In regards to talks and presentations, I presented some preliminary findings of this project at the Entomological Society of America's 2019 Annual Meeting in St. Louis, MO. I also presented an extension talk at the Winter Meeting of the Maryland Organic Food and Farming Association regarding beneficial spiders and drainage ditches as sources of spider diversity and abundance for adjacent croplands. The citation for these talks are the following:

Kutz, D. J., Avanesyan, A., & Lamp, W. (2019, November). Drainage ditches as sources of beneficial spiders on farms to enhance conservation biological control. In Entomology 2019. ESA.

Kutz, D.J. (2020, February). Draiange ditches as sources of beneficial spdiers on farms to enhance conservation biological control. MOFFA Winter Meeting.
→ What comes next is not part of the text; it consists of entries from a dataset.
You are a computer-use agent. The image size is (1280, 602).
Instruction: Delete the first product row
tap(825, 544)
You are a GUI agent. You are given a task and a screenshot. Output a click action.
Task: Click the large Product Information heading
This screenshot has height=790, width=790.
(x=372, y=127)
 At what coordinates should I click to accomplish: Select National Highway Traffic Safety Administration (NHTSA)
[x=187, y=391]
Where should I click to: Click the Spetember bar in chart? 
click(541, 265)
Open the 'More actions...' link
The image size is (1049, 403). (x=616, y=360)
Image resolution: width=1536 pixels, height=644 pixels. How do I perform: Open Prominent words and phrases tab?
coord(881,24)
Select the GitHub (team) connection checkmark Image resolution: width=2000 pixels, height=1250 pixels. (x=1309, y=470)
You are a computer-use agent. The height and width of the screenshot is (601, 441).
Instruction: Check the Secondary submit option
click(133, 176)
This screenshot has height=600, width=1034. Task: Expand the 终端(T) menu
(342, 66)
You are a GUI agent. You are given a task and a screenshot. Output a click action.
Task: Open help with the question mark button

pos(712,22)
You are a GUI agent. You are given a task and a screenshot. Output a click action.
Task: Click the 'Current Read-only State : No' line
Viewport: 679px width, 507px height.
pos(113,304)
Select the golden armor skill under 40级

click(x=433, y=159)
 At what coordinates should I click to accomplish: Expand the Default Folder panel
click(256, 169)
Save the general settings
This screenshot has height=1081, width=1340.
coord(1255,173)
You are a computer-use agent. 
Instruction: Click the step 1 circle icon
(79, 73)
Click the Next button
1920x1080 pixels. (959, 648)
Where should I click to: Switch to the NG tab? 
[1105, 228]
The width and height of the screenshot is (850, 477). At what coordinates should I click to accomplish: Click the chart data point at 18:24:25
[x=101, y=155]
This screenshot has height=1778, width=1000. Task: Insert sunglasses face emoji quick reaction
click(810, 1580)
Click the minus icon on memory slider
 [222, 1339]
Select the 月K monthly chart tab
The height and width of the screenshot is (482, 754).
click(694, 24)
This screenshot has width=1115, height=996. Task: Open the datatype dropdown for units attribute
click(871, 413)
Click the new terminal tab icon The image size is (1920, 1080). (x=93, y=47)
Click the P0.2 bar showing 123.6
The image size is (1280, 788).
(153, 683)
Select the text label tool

Additionally, I am currently in the process of preparing a publication to be submitted to a peer-reviewed academic journal which will focus on data generated from this project.

Project Outcomes

1 Farmers reporting change in knowledge, attitudes, skills and/or awareness
1 Grant applied for that built upon this project
1 Grant received that built upon this project
$197,728.00 Dollar amount of grant received that built upon this project
Project outcomes:

My project will contribute to future sustainability by informing farmers and other agricultural stakeholders of the value of drainage ditches as habitats for beneficial arthropods such as spiders. After presenting to the Maryland Organic Food and Farming Association, many audience members (who were farmers or stakeholders) reported an new understanding of how spiders fit into conservation biological control and the value of nearby uncropped habitats to organic croplands. By offering the agricultural community this insight into how drainage ditches can improve pest control for organic croplands, drainage ditches can be managed by landscape managers in a way that reduces disturbances in ditches to allow spider assemblages to build up and colonize croplands.

Knowledge Gained:

Throughout the course of this project, my advisor and I learned a great amount about the impact of spiders as beneficial predators in sustainable agricultural systems. Prior to completing this research project, we understood little of the diversity and abundance of beneficial spiders in uncropped areas, such as drainage ditches, adjacent to organic soybeans, nor how much drainage ditches influence spider assemblages and colonization of croplands. Additionally, this project provided the foundation for another, larger SARE grant to be funded for my advisor through the SARE Novel Approaches Program (project title:“Managing Agricultural Drainage Ditches for Conservation Biological Control on the Delmarva Peninsula"). This purpose of this new grant is to develop ditch management practices to enhance natural enemies that will provide conservation biological control in adjacent crop fields.

As I am finishing my master's degree in the next few weeks, I am seeking a future career in conservation biocontrol, agricultural pest management, or urban pest management.

Any opinions, findings, conclusions, or recommendations expressed in this publication are those of the author(s) and do not necessarily reflect the view of the U.S. Department of Agriculture or SARE.